Text section
════════════════
STRANGE BUT TRUE- KooKoo's tale: He liked the storm-water basin

Q. When a domestic cat leaves home and stays away for days at a time, where does it go? What new techno-tool might tell the "tail"? –J. Fariello

A. That was the puzzle for cat companion and "tinkerer by temperament" Mark Spezio, who rigged up his beloved KooKoo's collar with an inexpensive, lightweight GPS logger before setting him loose, says IEEE Spectrum magazine. 

When KooKoo returned from an 11-hour stretch, Spezio downloaded the GPS data to his computer to map out the cat's wanderings: he had traveled about five miles, taking in neighborhood yards and rooftop hangouts, plus his favorite: a storm-water basin with plenty of trees– filled with tall grass and birds, mice, and other rodents. Little wonder this is where KooKoo had spent 80 percent of his time.

Still concerned about these long absences, Spezio started searching out KooKoo at the basin area. Luckily, there's a happy ending for the tale of the GPS-enabled cat, who subsequently began spending far fewer worrisome nights away from home.

Q. In the popular new winter Olympic sport of curling– think shuffleboard on ice, with four members on a team— a 42-pound banded stone is sent sliding over an ice rink toward a target region. The stone starts out going straight but curves gradually to one side, increasing near the end. What's the point of this "curl," and how is it done? –G. Harrison

A. Skilled curlers use it to finesse their stone around other stones that might shield the target, says Jearl Walker in The Flying Circus of Physics. This sideways deflection comes from the friction between the stone's narrow circular band and a thin layer of liquid water melted from the ice. Due to the stone's spin, the speed of the band varies from point to point, causing variable friction and deflecting the stone. This uneven friction also accounts for the stone's behavior at the end of its glide, spinning around one side as if pinned there.

Curling is often played on pebbled ice (with small upward protrusions), possibly to exaggerate the deflection. Vigorous sweeping of the ice just in front of the stone (a colorful feature for spectators) is thought by many players to add length to the path and to increase the curl.
════════════════
Supplied records
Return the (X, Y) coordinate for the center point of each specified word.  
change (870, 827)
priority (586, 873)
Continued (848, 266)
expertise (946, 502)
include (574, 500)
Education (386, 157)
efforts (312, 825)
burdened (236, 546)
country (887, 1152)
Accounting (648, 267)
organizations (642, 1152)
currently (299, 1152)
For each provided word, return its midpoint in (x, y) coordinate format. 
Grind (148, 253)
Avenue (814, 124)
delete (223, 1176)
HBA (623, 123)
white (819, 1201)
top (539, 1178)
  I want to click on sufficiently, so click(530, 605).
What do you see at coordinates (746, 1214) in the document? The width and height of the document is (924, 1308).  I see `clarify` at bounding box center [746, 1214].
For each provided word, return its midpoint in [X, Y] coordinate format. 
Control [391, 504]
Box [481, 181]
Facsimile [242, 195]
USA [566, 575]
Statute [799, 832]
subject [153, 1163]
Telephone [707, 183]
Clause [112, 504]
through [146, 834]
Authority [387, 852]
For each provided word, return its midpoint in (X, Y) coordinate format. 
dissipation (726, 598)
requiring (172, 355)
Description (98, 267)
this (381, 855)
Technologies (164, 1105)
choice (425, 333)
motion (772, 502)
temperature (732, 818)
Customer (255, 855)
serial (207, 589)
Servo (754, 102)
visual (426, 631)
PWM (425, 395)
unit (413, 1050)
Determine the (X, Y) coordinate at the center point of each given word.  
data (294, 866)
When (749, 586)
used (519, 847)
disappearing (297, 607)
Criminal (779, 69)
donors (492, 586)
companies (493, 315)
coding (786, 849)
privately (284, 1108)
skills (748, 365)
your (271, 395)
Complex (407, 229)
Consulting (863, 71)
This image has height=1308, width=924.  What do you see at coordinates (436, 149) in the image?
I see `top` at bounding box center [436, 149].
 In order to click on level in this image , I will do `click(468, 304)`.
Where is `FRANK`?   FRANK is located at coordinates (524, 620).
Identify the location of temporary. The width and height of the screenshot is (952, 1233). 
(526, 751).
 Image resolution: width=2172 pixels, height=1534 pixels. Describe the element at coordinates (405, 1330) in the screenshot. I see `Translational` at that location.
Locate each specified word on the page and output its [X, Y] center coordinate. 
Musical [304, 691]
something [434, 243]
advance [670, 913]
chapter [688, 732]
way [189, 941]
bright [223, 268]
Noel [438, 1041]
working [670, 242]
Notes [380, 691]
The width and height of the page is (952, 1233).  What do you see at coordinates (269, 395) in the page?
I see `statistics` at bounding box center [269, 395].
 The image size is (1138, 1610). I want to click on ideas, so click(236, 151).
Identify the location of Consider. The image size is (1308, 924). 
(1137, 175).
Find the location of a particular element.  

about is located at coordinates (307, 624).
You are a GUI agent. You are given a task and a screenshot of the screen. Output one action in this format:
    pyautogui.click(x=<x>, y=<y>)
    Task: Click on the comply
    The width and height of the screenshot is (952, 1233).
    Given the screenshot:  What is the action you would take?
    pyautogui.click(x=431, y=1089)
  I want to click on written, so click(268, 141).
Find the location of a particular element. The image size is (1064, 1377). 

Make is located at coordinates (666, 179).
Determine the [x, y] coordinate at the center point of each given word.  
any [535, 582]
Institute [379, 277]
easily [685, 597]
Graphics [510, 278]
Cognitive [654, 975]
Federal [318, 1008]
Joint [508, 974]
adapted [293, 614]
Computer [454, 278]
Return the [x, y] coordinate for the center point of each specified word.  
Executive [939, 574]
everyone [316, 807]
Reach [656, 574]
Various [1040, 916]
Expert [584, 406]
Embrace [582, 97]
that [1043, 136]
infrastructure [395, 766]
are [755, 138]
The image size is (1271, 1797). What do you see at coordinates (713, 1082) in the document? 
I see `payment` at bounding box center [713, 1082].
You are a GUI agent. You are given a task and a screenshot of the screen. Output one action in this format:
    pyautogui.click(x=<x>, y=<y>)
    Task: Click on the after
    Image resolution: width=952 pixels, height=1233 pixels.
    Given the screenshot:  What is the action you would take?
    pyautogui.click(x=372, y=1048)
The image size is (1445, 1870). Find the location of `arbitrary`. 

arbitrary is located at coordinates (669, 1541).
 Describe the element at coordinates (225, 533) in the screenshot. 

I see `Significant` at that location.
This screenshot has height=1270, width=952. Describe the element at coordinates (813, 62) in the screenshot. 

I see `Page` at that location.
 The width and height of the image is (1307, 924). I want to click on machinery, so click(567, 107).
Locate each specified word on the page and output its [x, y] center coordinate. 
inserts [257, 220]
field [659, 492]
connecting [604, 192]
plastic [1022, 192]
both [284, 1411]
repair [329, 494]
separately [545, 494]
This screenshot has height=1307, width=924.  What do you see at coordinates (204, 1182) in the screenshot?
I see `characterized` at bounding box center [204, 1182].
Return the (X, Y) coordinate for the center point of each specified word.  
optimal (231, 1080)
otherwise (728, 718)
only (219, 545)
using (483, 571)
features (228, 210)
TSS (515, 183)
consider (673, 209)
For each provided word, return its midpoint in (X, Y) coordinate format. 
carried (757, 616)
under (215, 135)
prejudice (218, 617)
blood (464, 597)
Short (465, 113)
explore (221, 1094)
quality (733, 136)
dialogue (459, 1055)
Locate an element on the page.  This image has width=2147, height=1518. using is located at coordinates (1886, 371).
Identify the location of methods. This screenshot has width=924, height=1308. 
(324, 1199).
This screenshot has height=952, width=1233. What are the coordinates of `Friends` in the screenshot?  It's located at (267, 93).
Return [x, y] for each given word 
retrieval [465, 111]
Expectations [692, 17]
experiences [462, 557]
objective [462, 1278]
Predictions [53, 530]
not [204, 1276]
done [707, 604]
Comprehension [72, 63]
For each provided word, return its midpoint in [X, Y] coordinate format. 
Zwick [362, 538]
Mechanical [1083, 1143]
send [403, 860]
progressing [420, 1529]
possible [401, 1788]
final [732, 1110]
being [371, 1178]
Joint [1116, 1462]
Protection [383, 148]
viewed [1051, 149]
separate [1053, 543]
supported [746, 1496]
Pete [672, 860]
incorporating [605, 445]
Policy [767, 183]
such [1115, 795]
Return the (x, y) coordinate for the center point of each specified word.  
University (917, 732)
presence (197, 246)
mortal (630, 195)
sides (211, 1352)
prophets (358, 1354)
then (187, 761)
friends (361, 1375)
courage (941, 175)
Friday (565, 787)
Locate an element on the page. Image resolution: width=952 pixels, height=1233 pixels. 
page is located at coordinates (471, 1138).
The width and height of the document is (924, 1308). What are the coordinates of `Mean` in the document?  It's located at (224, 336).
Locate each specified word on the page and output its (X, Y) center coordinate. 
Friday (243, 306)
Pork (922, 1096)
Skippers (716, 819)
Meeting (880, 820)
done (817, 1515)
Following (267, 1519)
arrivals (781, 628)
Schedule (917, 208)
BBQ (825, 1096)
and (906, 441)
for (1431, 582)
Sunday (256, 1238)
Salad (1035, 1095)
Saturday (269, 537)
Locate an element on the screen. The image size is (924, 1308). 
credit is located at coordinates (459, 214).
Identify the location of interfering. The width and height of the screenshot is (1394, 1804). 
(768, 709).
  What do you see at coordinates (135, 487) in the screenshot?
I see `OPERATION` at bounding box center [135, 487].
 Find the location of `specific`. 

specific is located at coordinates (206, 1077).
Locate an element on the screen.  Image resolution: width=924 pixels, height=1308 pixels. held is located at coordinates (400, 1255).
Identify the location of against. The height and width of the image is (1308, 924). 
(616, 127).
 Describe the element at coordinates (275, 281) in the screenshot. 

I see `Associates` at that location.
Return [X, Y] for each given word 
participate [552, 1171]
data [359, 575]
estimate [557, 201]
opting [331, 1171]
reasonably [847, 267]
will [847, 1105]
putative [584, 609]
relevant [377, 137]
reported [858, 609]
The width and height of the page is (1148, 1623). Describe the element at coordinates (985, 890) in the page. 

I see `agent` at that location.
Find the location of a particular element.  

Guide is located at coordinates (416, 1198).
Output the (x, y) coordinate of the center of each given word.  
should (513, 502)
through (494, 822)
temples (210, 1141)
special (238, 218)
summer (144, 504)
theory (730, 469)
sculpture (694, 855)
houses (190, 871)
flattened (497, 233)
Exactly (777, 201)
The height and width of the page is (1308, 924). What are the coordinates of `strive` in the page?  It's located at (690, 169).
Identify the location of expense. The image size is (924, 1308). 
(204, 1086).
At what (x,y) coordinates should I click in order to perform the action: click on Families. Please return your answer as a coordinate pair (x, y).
════════════════
The tasks
[1] Return the passage of the Strange But True column starting at "A. Skilled curlers" and ending at "if pinned there.".
[2] According to the Strange But True column, what share of his time did KooKoo spend at the storm-water basin?
[3] List the places in KooKoo's wanderings, as mapped from the GPS data in the Strange But True column.
The records come from a separate source.

Expected responses
[1]
A. Skilled curlers use it to finesse their stone around other stones that might shield the target, says Jearl Walker in The Flying Circus of Physics. This sideways deflection comes from the friction between the stone's narrow circular band and a thin layer of liquid water melted from the ice. Due to the stone's spin, the speed of the band varies from point to point, causing variable friction and deflecting the stone. This uneven friction also accounts for the stone's behavior at the end of its glide, spinning around one side as if pinned there.

[2] 80 percent

[3] Neighborhood yards, rooftop hangouts, a storm-water basin